The New York Times ran a front page story Sunday  on a new outrage resulting from one of the biggest scams in America today, ethanol mandates, and how they have made American consumers poorer, while enriching Wall Street profiteers through ethanol credits.  The story is entitled “Wall St. Exploits Ethanol Credits, and Prices Spike,” and focuses on

the rapidly growing role of Wall Street banks in gaming the ethanol credits market. Ethanol credits (or RINs, as they’re called) were created by the Environmental Protection Agency and Congress as a way to assure the inclusion of ethanol in gasoline as an energy-saving measure. But gasoline producers who couldn’t or didn’t want to include ethanol could buy credits from those who did. . . In stepped the speculators, amassing millions of credits and making a killing on the wide spread between the bid and ask prices of the credits.
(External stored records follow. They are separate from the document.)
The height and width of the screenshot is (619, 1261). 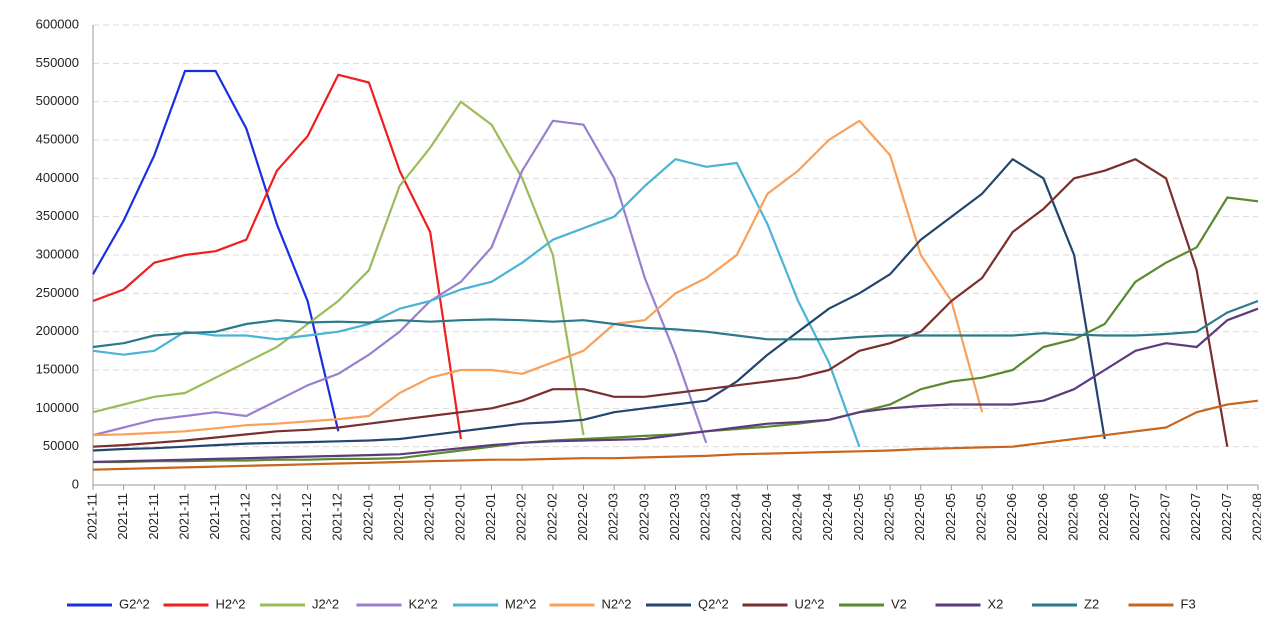 What do you see at coordinates (58, 408) in the screenshot?
I see `y-tick-label: 100000` at bounding box center [58, 408].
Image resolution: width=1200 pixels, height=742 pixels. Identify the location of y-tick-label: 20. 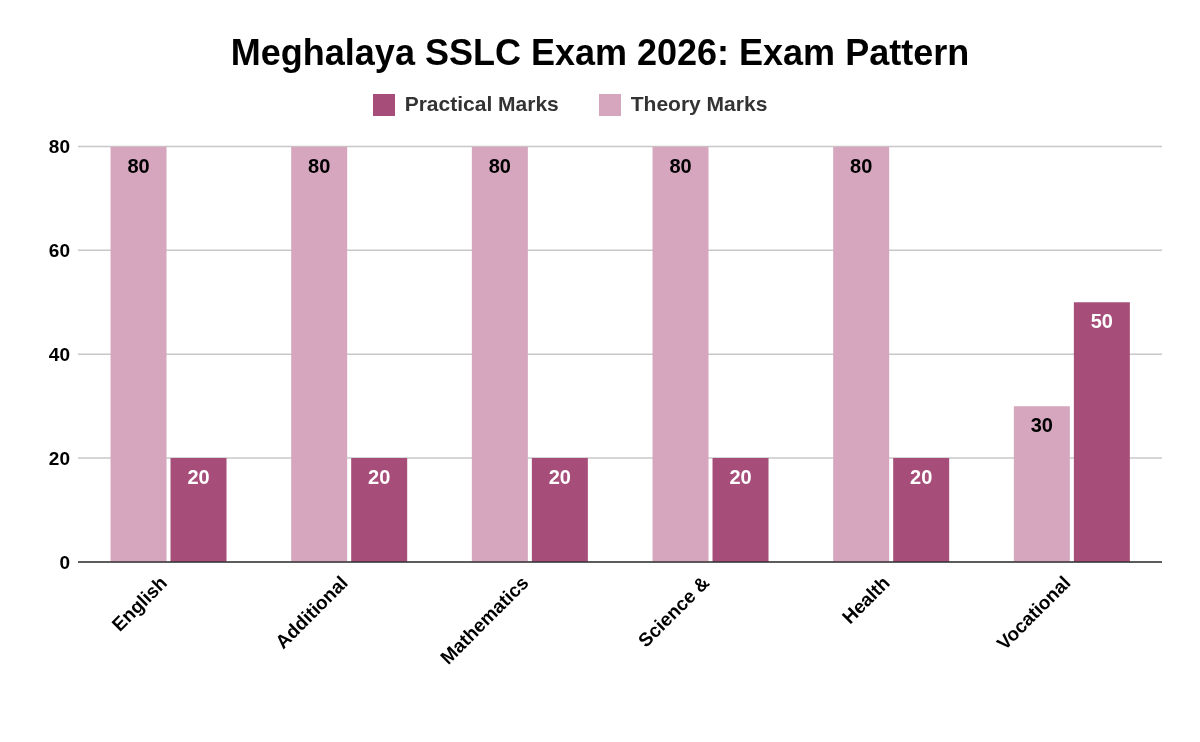
(59, 458).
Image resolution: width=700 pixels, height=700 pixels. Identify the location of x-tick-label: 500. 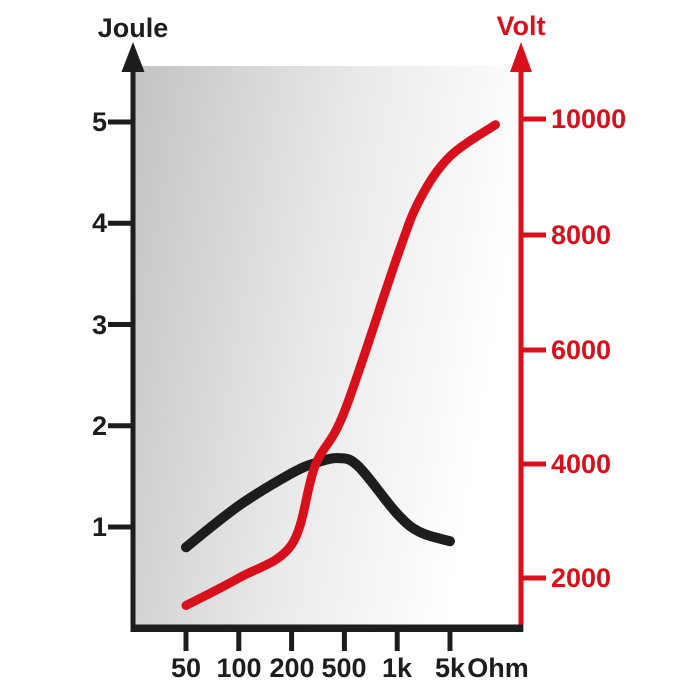
(344, 668).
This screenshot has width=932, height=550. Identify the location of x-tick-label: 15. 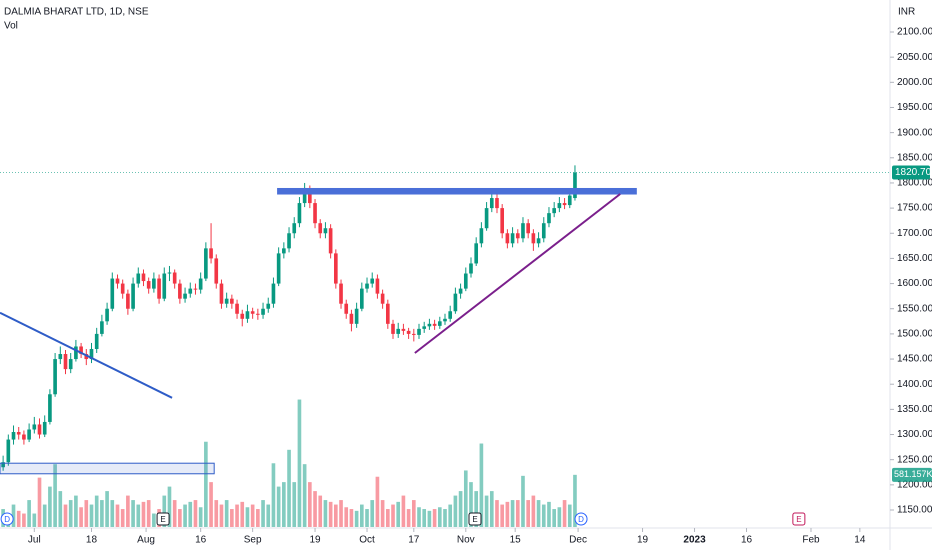
(516, 540).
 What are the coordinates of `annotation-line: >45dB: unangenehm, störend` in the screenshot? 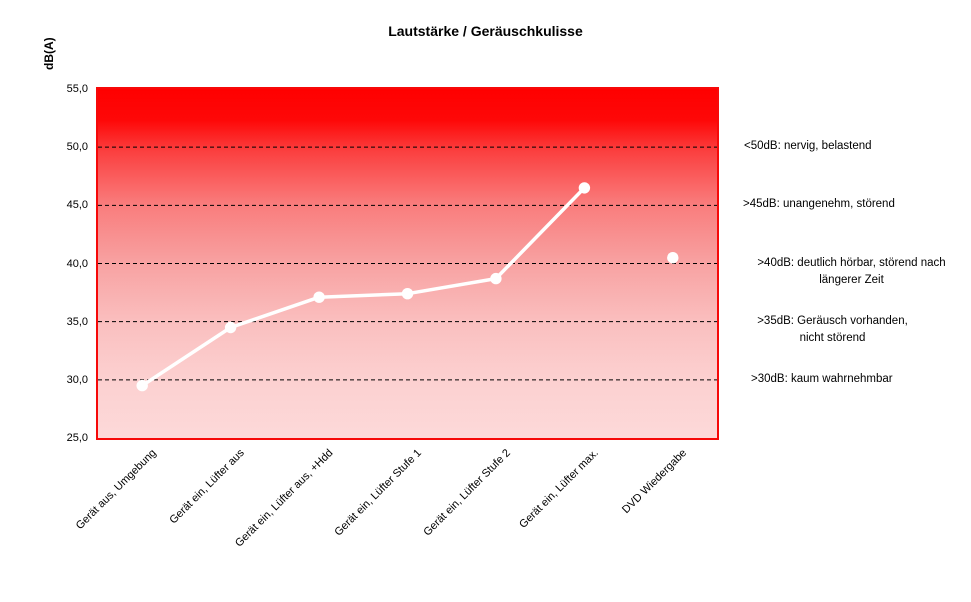 It's located at (819, 204).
Predictably, this drove the price through the roof: the credits, which cost 7 cents each in January, peaked at $1.43 in July and now are trading for 60 cents.
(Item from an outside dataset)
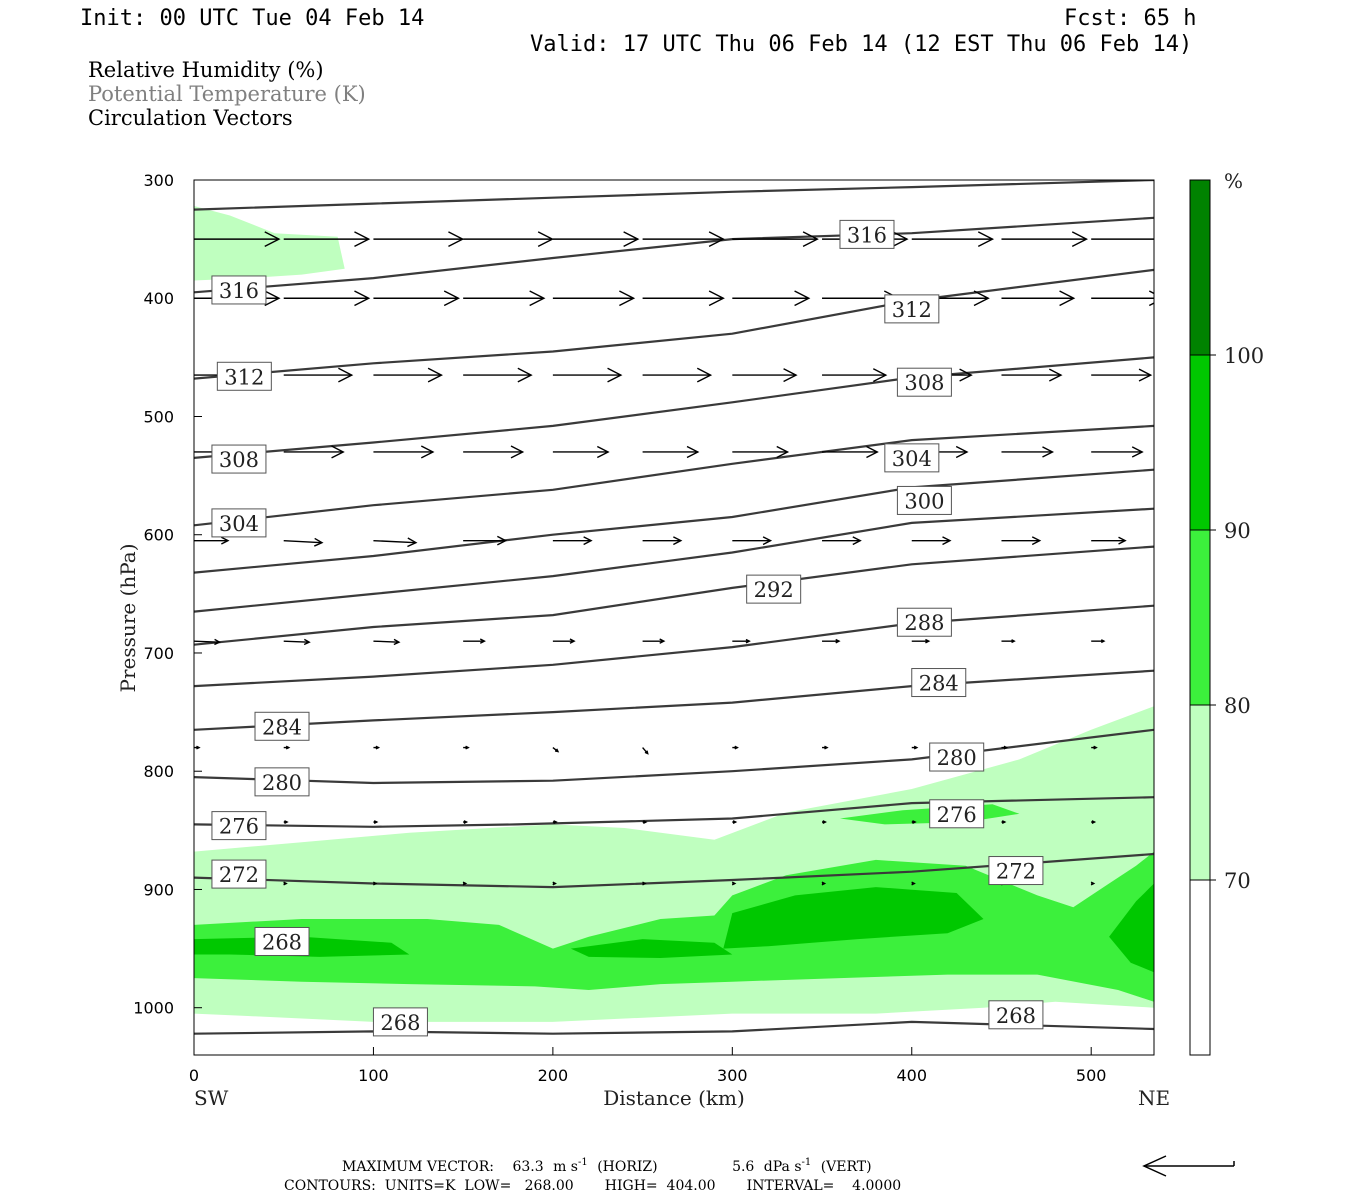  I want to click on init-time: Init: 00 UTC Tue 04 Feb 14, so click(252, 18).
The net result is that consumers will pay at the pump, notes investment adviser David Kotok of Cumberland Advisors.  As he  observes, ethanol mandates are having very negative “geopolitical effects” as well.  He agrees that “Ethanol was a bad policy, primarily to buy and reward grain-state votes. It spurred grain planting to meet the mandate, but not fast enough, so prices called out for more. The poor were hurt overseas,” and unrest in the Middle East ensued.  As Kotok points out, ethanol is

a massive scam. Our national policy diverts 40% of the U.S. corn crop (14% of the global corn crop) in order to produce a fuel that requires almost as much energy to produce as it supplies. Our ethanol mandate has starved millions of people; I’ve watched it with my own eyes in many countries in my travels. A 2011 study by the National Academy of Sciences estimates that, since 2007, the expanding U.S. biofuels subsidy has fueled 20%-40% of the increase the world has seen in the prices for agricultural commodities. In a country like Guatemala, that means that tortilla prices double and egg prices triple. (Source: [New York Times]).  Ethanol damages engines, too — ask any user; I’ve seen it myself throughout the US, and Popular Mechanics concurs [Link]. Corn ethanol has poisoned our planet while it has lined certain private and politically connected pockets with billions. It has succeeded in raising our costs, for minimal net energy gains. . . .Global urban dwellers at the low end suffered again. . . .The spike in prices this year was a reaction to the shortage in corn caused by the drought last year. Rather than pay high prices for corn, blenders bought stockpiled RINs. The real story of the market was the explosion from $0.02 per RIN, when nobody wanted them, to $0.07 in August 2012 when the short corn crop became clear. This surge attracted the Wall Street players. They benefited when corn prices spiked again in Jan-Feb on the perception that South America crops would not clear the market before US crops came in in August-September. . . .Please remember that this all starts in the corn-farmed, politically charged Iowa caucuses. Which means, it is our sick and rotten political system that produces these behaviors.  That will likely continue until we repeatedly and mercilessly pound the politicians who have sold our nation down a river of ethanol.